Há várias causas para essa prática:
• A presença de muco seco, crostas ou irritação na mucosa nasal que provoca desconforto.
• Narinas secas ou clima muito seco, que favorecem crostas que incitam coçar.
• Hábito psicológico ou nervoso, por tédio ou ansiedade. Em alguns casos, pode evoluir para o que se chama Rinotilexomania ou Rinotilexia (compulsão por cutucar o nariz).
• A ideia de remover algo “incomodo” que está no nariz, como uma crosta ou muco endurecido.
Então: o ato em si não é raro, mas nem por isso é inofensivo.
Apesar de muitos especialistas dizerem que ocasionalmente não costuma trazer grandes problemas, diversos estudos apontam riscos elevados na prática habitual ou agressiva. Eis os principais:
A mucosa das narinas tem vasos sanguíneos superficiais delicados. Inserir o dedo — especialmente com unhas — pode romper esses vasos e provocar sangramentos. Órgãos de saúde recomendam evitar cutucar o nariz se houver sangramentos frequentes.
As mãos tocam superfícies que contêm bactérias e vírus. Ao introduzir o dedo no nariz, esses microrganismos podem penetrar ou colonizar a cavidade nasal.
Um estudo envolvendo profissionais de saúde demonstrou que quem cutucava o nariz tinha maior probabilidade de contrair COVID 19: 17,3 % vs. 5,9 % para quem evitava.

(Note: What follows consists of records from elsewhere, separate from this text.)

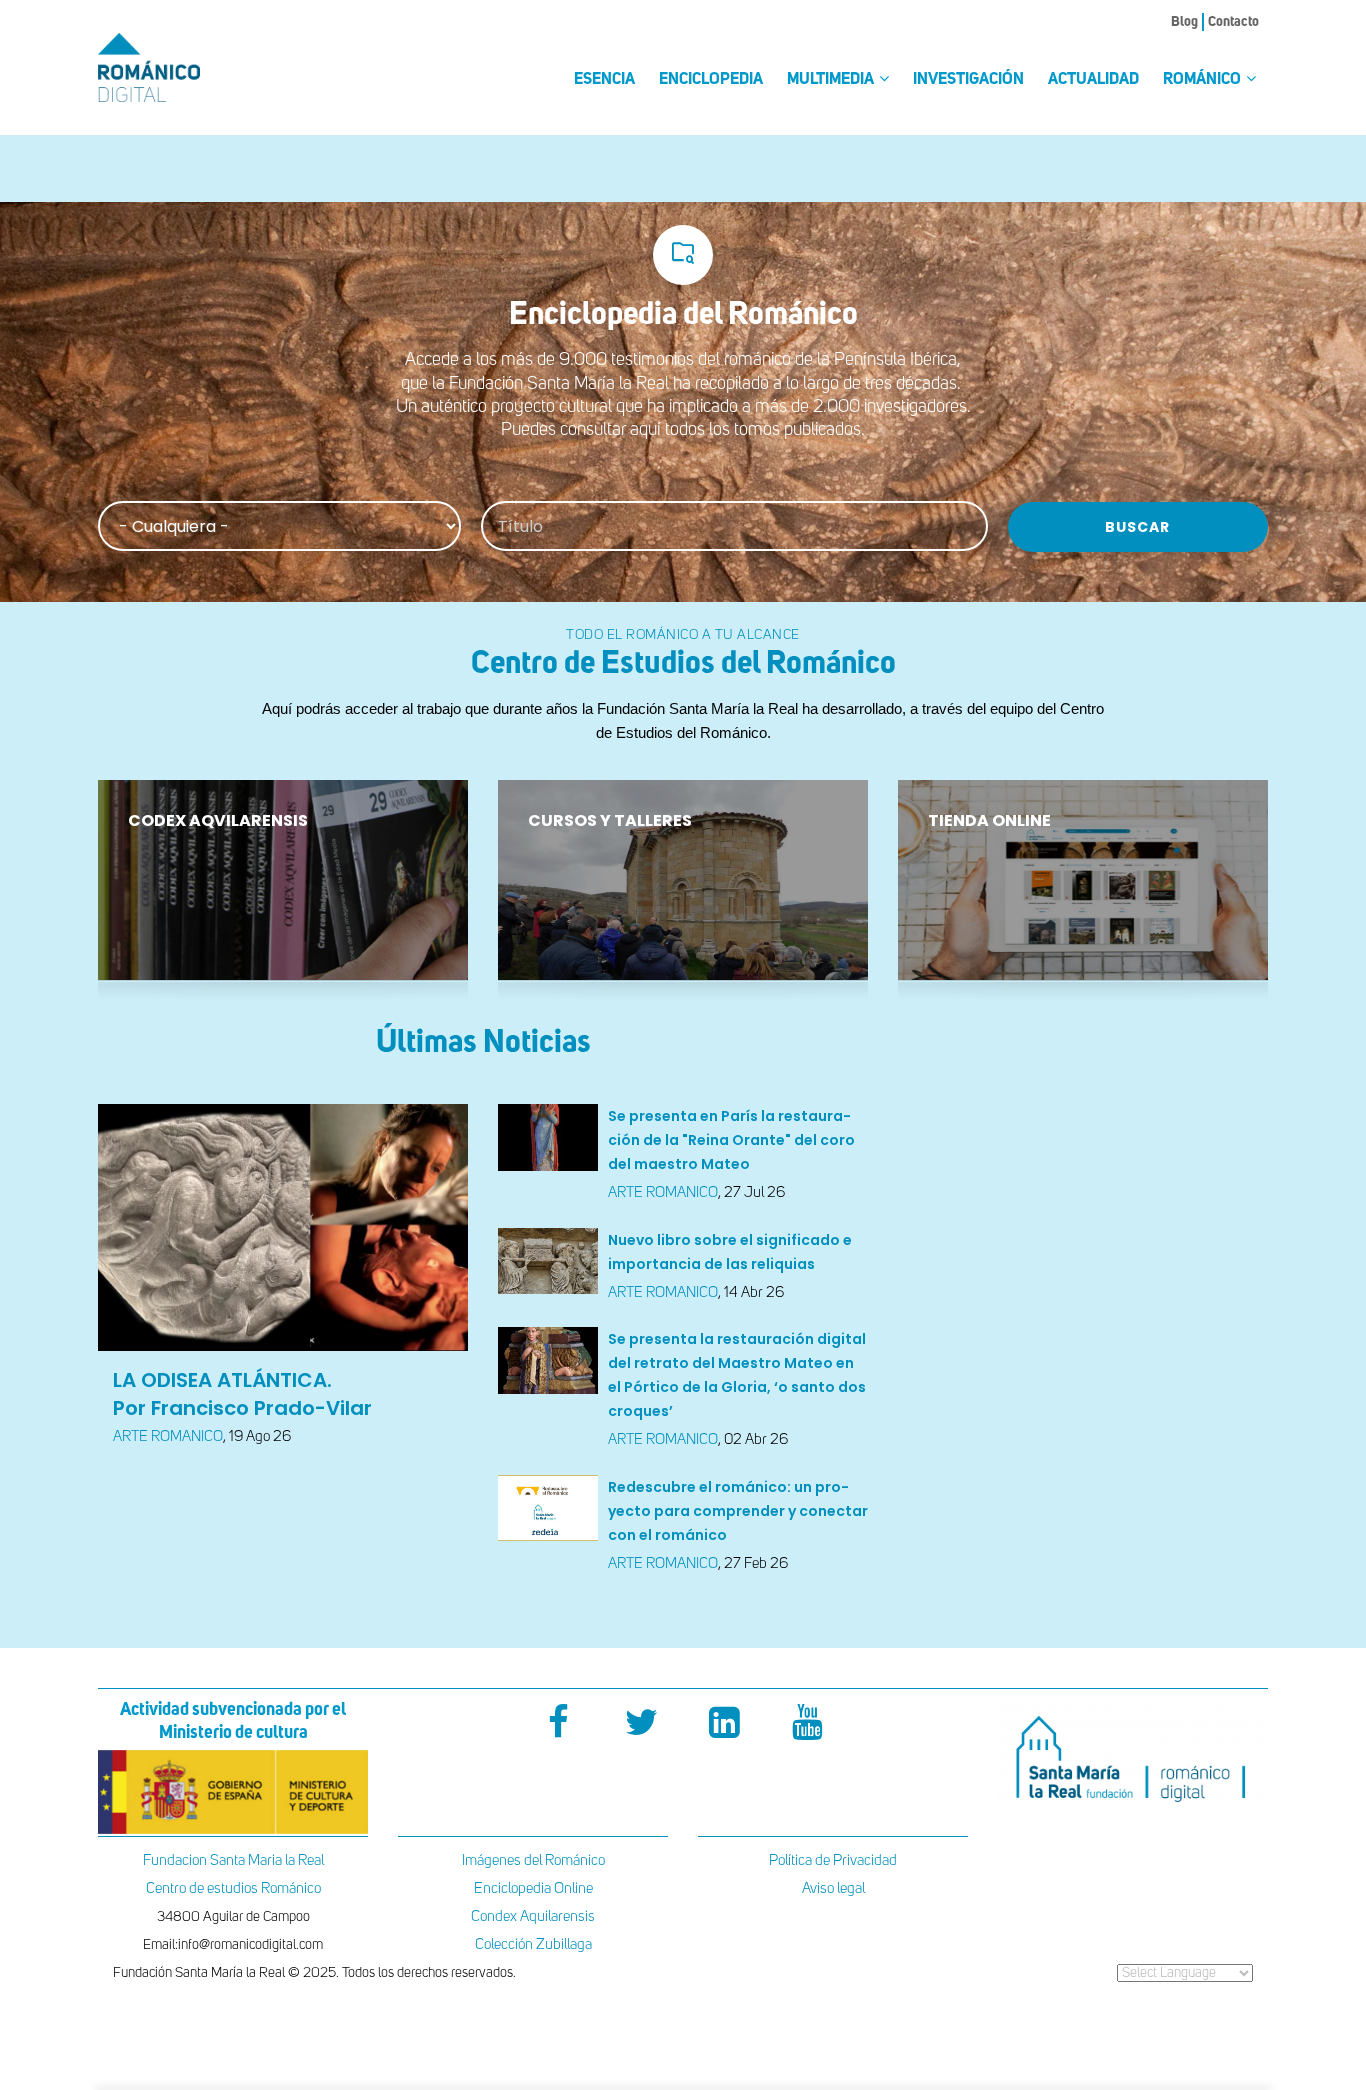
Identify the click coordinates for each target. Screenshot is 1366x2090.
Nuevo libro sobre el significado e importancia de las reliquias (730, 1252)
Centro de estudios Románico (233, 1888)
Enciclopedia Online (533, 1888)
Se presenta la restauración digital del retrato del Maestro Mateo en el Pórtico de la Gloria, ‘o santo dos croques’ (737, 1375)
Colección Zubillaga (533, 1944)
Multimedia (832, 80)
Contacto (1233, 22)
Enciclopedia (711, 80)
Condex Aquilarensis (533, 1916)
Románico (1203, 80)
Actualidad (1093, 80)
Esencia (604, 80)
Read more (170, 960)
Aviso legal (833, 1888)
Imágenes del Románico (533, 1860)
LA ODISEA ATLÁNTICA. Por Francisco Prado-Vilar (242, 1394)
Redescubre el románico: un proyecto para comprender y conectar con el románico (738, 1511)
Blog (1184, 22)
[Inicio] (183, 67)
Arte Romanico (168, 1436)
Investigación (968, 80)
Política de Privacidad (833, 1860)
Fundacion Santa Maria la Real (233, 1860)
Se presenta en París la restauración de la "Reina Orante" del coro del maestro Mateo (731, 1140)
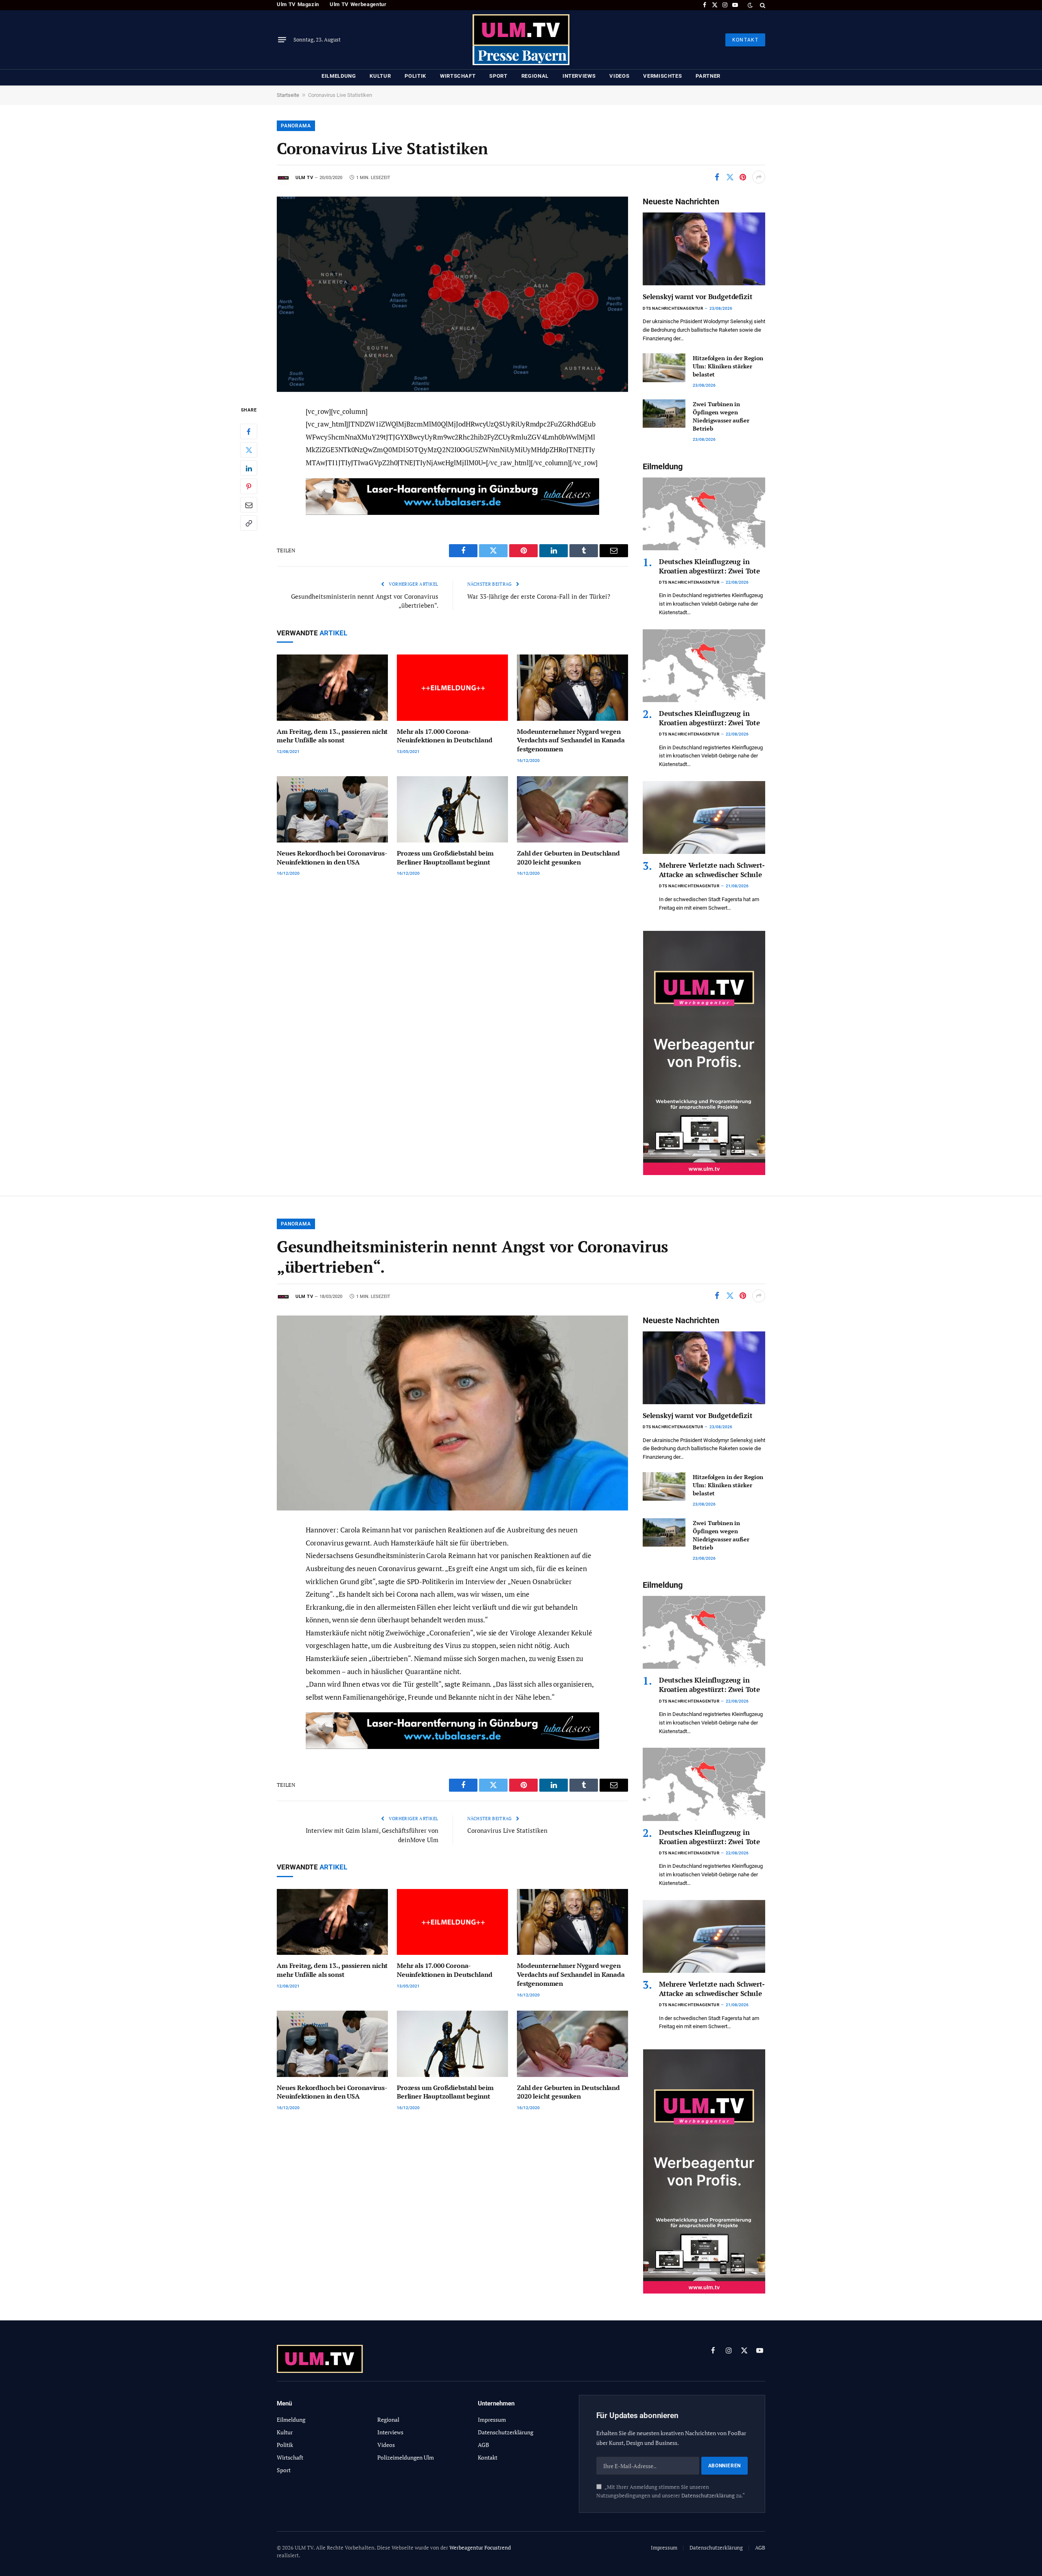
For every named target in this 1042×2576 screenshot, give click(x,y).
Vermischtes (662, 76)
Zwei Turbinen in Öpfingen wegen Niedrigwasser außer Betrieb (721, 416)
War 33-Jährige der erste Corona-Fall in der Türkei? (538, 596)
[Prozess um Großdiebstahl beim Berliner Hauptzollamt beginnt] (452, 809)
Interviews (579, 76)
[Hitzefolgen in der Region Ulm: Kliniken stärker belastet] (664, 367)
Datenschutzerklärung (708, 2495)
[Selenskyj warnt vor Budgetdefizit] (704, 248)
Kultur (380, 76)
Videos (619, 76)
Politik (415, 76)
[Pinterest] (248, 486)
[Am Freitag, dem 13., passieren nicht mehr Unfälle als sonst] (332, 687)
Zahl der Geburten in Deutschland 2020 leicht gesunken (568, 858)
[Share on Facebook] (717, 177)
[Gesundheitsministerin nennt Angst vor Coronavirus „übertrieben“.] (452, 1412)
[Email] (248, 504)
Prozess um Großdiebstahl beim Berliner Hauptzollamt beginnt (445, 858)
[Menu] (282, 40)
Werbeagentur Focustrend (480, 2547)
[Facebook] (248, 431)
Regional (535, 76)
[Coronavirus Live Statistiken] (452, 294)
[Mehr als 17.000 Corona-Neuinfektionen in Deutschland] (452, 687)
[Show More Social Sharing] (758, 177)
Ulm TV (304, 177)
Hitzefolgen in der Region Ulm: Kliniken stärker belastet (728, 366)
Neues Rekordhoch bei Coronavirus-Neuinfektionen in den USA (332, 858)
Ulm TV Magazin (298, 4)
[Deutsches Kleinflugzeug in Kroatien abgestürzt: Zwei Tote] (704, 513)
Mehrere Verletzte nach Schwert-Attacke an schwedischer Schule (712, 869)
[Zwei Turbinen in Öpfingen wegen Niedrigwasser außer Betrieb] (664, 413)
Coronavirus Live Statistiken (507, 1830)
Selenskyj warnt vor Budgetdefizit (697, 296)
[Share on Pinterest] (743, 177)
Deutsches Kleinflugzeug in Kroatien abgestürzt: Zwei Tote (709, 566)
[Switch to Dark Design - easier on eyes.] (750, 5)
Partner (708, 76)
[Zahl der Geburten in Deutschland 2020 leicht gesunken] (572, 809)
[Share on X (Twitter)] (730, 177)
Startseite (288, 95)
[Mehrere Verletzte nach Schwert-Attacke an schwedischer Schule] (704, 817)
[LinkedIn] (248, 468)
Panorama (296, 126)
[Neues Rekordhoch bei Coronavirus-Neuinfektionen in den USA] (332, 809)
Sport (498, 76)
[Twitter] (248, 449)
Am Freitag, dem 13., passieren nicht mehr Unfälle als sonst (332, 736)
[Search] (761, 5)
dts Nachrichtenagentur (673, 308)
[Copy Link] (248, 523)
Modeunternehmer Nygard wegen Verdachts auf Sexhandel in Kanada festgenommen (571, 740)
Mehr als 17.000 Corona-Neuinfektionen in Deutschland (444, 736)
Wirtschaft (458, 76)
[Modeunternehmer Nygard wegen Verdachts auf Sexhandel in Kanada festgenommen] (572, 687)
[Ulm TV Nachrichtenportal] (521, 39)
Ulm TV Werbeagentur (358, 4)
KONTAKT (745, 40)
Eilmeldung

Há ainda relatos de infecções específicas como a Vestibulite nasal (inflamação da entrada nasal) associadas ao hábito.
Quando o hábito é repetitivo, pode causar pequenos traumas contínuos, formar crostas, inflamação crónica e até perfuração do septo nasal (a parede entre as narinas). Danificar o septo pode conduzir a problemas de respiração, sensação de “vazamento” de ar ou barulhos ao respirar.
A cavidade nasal e seus cílios/mucosa formam uma barreira que filtra partículas, bactérias e vírus. O trauma repetido ou o dano às defesas pode reduzir essa eficácia.
Em casos extremos, há até discussão de uma ligação entre esse tipo de dano e a iniciação de processos inflamatórios cerebrais — embora essa ligação seja ainda pouco conclusiva.
Boas notícias: há soluções simples para prevenir os riscos associados ao hábito de cutucar o nariz.
• Higiene das mãos: lavar as mãos regularmente reduz a carga de microrganismos que podem entrar no nariz.
• Evitar inserir o dedo: substituir por uso de um lenço ou soprar suavemente o nariz.
• Umidificar o ar ou usar soro fisiológico: se a mucosa estiver seca, o que favorece crostas e incômodos.
• Manter unhas curtas e limpas: para reduzir o risco de arranhar a mucosa ou introduzir germes.
• Avaliação médica: caso haja sangramentos repetidos, dor, crostas persistentes ou hábito que parece incontrolável (como na Rinotilexomania).
Embora possa parecer algo trivial, a prática de cutucar o nariz com frequência ou de forma agressiva tem riscos reais.
Adotar cuidados simples de higiene, usar alternativas e estar atento ao que a mucosa está tentando “dizer” (como secura, irritação ou excesso de muco) pode evitar que esse hábito leve a consequências mais graves.